Activity
All of the data below is to be copied exactly.

Extracted records
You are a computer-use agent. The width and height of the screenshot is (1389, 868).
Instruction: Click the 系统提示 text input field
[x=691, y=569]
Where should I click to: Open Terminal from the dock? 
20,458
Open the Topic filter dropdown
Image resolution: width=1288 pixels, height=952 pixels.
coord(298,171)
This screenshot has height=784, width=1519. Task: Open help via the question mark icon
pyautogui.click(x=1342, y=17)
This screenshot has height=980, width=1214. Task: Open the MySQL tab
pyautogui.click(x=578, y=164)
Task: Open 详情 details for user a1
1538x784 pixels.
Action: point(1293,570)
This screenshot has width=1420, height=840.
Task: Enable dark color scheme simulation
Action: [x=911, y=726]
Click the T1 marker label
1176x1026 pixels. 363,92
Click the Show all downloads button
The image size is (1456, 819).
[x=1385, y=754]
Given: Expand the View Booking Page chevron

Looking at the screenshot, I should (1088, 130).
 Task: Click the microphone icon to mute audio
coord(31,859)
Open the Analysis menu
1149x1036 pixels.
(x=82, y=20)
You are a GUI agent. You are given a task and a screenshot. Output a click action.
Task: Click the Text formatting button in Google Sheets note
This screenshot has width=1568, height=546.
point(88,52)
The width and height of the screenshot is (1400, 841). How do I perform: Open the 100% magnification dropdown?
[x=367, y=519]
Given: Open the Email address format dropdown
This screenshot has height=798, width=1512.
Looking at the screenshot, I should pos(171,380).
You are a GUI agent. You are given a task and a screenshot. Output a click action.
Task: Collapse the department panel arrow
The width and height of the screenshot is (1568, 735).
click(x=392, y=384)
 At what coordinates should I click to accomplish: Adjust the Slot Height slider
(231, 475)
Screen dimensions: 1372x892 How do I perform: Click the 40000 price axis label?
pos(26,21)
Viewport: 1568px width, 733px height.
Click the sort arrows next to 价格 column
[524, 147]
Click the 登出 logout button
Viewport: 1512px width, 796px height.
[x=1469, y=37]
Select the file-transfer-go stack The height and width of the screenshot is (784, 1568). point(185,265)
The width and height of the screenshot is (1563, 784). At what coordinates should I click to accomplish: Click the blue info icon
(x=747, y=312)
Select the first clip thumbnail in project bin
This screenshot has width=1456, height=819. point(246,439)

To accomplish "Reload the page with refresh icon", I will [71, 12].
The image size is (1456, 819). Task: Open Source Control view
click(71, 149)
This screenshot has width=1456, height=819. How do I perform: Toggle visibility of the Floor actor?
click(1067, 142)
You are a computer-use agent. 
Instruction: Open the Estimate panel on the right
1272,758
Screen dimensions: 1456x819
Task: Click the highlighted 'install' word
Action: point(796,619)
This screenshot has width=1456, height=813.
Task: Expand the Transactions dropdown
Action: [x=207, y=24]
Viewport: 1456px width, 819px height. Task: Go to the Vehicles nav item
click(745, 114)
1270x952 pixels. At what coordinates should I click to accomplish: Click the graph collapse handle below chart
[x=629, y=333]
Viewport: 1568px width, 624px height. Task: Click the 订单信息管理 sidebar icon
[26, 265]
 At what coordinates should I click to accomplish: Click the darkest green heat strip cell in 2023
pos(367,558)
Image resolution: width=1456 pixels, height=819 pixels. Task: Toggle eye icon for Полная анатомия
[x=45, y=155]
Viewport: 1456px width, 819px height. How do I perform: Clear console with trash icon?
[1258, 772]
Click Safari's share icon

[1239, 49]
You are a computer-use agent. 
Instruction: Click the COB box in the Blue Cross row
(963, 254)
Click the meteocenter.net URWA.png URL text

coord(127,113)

Written response
You are a computer-use agent. The width and height of the screenshot is (1389, 868).
Instruction: Click the 系统提示 text input field
[x=691, y=569]
Where should I click to: Open Terminal from the dock? 
20,458
Open the Topic filter dropdown
Image resolution: width=1288 pixels, height=952 pixels.
coord(298,171)
This screenshot has height=784, width=1519. Task: Open help via the question mark icon
pyautogui.click(x=1342, y=17)
This screenshot has height=980, width=1214. Task: Open the MySQL tab
pyautogui.click(x=578, y=164)
Task: Open 详情 details for user a1
1538x784 pixels.
Action: point(1293,570)
This screenshot has width=1420, height=840.
Task: Enable dark color scheme simulation
Action: [x=911, y=726]
Click the T1 marker label
1176x1026 pixels. 363,92
Click the Show all downloads button
The image size is (1456, 819).
[x=1385, y=754]
Given: Expand the View Booking Page chevron

Looking at the screenshot, I should (1088, 130).
 Task: Click the microphone icon to mute audio
coord(31,859)
Open the Analysis menu
1149x1036 pixels.
(x=82, y=20)
You are a GUI agent. You are given a task and a screenshot. Output a click action.
Task: Click the Text formatting button in Google Sheets note
This screenshot has width=1568, height=546.
point(88,52)
The width and height of the screenshot is (1400, 841). How do I perform: Open the 100% magnification dropdown?
[x=367, y=519]
Given: Open the Email address format dropdown
This screenshot has height=798, width=1512.
Looking at the screenshot, I should pos(171,380).
You are a GUI agent. You are given a task and a screenshot. Output a click action.
Task: Collapse the department panel arrow
The width and height of the screenshot is (1568, 735).
click(x=392, y=384)
 At what coordinates should I click to accomplish: Adjust the Slot Height slider
(231, 475)
Screen dimensions: 1372x892 How do I perform: Click the 40000 price axis label?
pos(26,21)
Viewport: 1568px width, 733px height.
Click the sort arrows next to 价格 column
[524, 147]
Click the 登出 logout button
Viewport: 1512px width, 796px height.
[x=1469, y=37]
Select the file-transfer-go stack The height and width of the screenshot is (784, 1568). point(185,265)
The width and height of the screenshot is (1563, 784). At what coordinates should I click to accomplish: Click the blue info icon
(x=747, y=312)
Select the first clip thumbnail in project bin
This screenshot has width=1456, height=819. point(246,439)

To accomplish "Reload the page with refresh icon", I will [71, 12].
The image size is (1456, 819). Task: Open Source Control view
click(71, 149)
This screenshot has width=1456, height=819. How do I perform: Toggle visibility of the Floor actor?
click(1067, 142)
You are a computer-use agent. 
Instruction: Open the Estimate panel on the right
1272,758
Screen dimensions: 1456x819
Task: Click the highlighted 'install' word
Action: point(796,619)
This screenshot has width=1456, height=813.
Task: Expand the Transactions dropdown
Action: [x=207, y=24]
Viewport: 1456px width, 819px height. Task: Go to the Vehicles nav item
click(745, 114)
1270x952 pixels. At what coordinates should I click to accomplish: Click the graph collapse handle below chart
[x=629, y=333]
Viewport: 1568px width, 624px height. Task: Click the 订单信息管理 sidebar icon
[26, 265]
 At what coordinates should I click to accomplish: Click the darkest green heat strip cell in 2023
pos(367,558)
Image resolution: width=1456 pixels, height=819 pixels. Task: Toggle eye icon for Полная анатомия
[x=45, y=155]
Viewport: 1456px width, 819px height. How do I perform: Clear console with trash icon?
[1258, 772]
Click Safari's share icon

[1239, 49]
You are a computer-use agent. 
Instruction: Click the COB box in the Blue Cross row
(963, 254)
Click the meteocenter.net URWA.png URL text

coord(127,113)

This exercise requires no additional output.